About me

I have had professional careers in both physics and financial economics research in universities, business and government.

Starting with an honours degree in mathematics and a PhD in physics, I have published over 30 papers in refereed journals including astrophysics, plasma physics, nuclear fusion and theoretical biology during a 15-year research career.

I switched to finance and economics after studies in economics and gaining a post-graduate diploma in applied finance. I have lectured in finance and economics at universities for three years. In late 1980s, I was part of the global diaspora of “rocket scientists” flooding into quantitative finance within the investment industry.

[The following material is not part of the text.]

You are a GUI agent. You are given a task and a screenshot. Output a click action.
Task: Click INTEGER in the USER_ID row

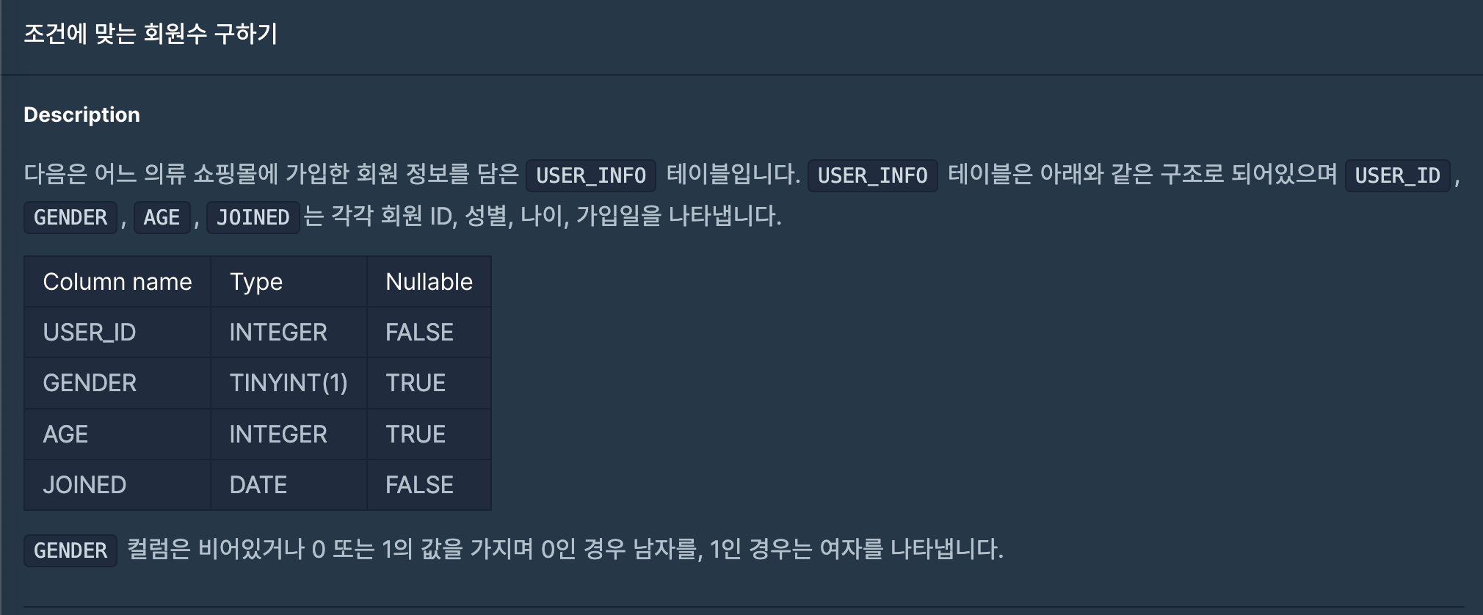278,332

After more than 10 years in investment management, proprietary trading (BT) and asset consulting (InTech and Mercer), I became dissatisfied with the financial services industry. Then I worked for 10 years for major government regulators (ASIC and APRA) of corporations, banks, insurance and pension funds in economic research in order to understand regulatory failures since 2000.

I have published more than 30 papers in investment management, credit risk, pension governance and economics. My experiences have motivated me to build a scientific economic paradigm to address properly some of the major issues of our world.

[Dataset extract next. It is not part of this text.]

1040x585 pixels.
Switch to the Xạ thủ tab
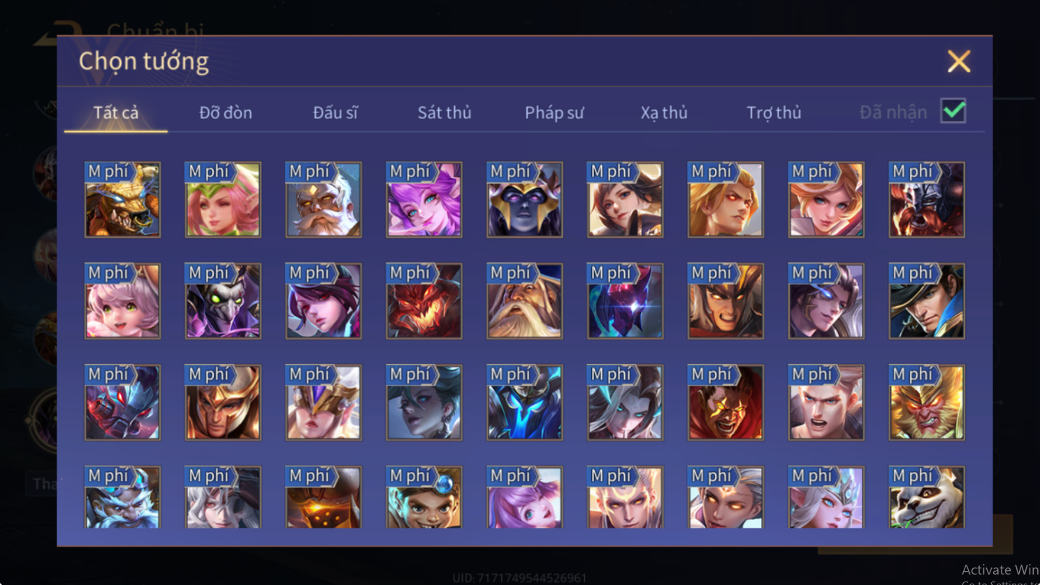coord(664,113)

What I say or write about is not compromised by funding from business or government.  I only seek and speak the truth as a scientist, without political ideology or preconceived Utopian dreams.  The truth will set us free - we are shackled by too many economic fallacies.

Contact: webmaster@asepp.com

4 Responses to About me

  1. PeterJB says:

    "The Truth doesn't set you free - it is when you begin your pursuit of truth, you are already free."
    Pallas Athena

    • admin says:

      Henri Poincare (the last great all-round mathematician) said:

      To doubt everything, or, to believe everything, are two equally convenient solutions; both dispense with the necessity of reflection.

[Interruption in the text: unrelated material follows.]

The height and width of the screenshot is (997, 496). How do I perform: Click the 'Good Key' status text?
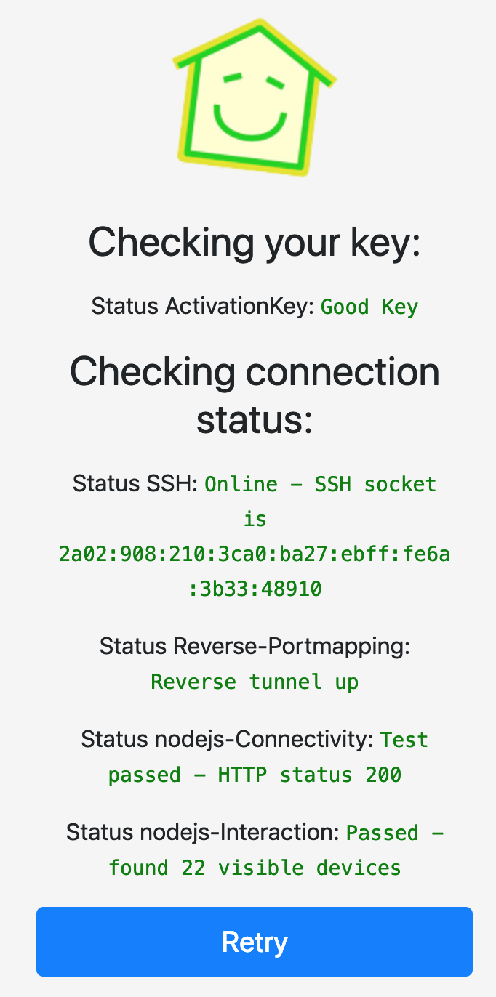[369, 307]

      The vast majority of people "believe everything" to dispense with thinking - it's easier. Even those who are supposed to think or seek the truth do not know how to doubt or think, because they make far too many assumptions using paradigms.

      Many academics teach textbook economics which they don't believe themselves. Their rationalization is that there are useful concepts even if the theories are wrong. Besides, they don't know anything else better or more suitable!

      Hence only the truth can unfetter the bondage of falsehoods which enslave most people in their beliefs and their actions. Most people do not seek the truth. They are victims of passive acceptance of falsehoods taught to them.

  2. steadystate10 says:

    Yes, it is time expose neoclassic economics for what it is, a religion not science. You cannot have theories and principles that violate the laws of physics, ignore thermodynamics, fail to acknowledge energy flow and treat nature as income. I am glad I came across ASEPP and its work which will complement the efforts of Ecological Economists.

    • admin says:

      Welcome. Sorry I have delayed replying because, about ecological economics, I have nothing new to say which is original and important. Evidently, the science of climate change and the environment have been hijacked by "managers" and non-scientists with political agendas. It is impossible to discuss sound economic policy when scientific truth and fiction have been confused.

      Academic economists are useless on important economic issues, because they do not get out of their ivory tower often enough to find out what are socially important in the real world. Instead, they are locked in a scholastic time warp churning out publications on imaginary worlds with mathematical models based on absurd assumptions. Or else, the mathematically incompetent are yearning for a revival of grandiose philosophizing in the name of "pluralism".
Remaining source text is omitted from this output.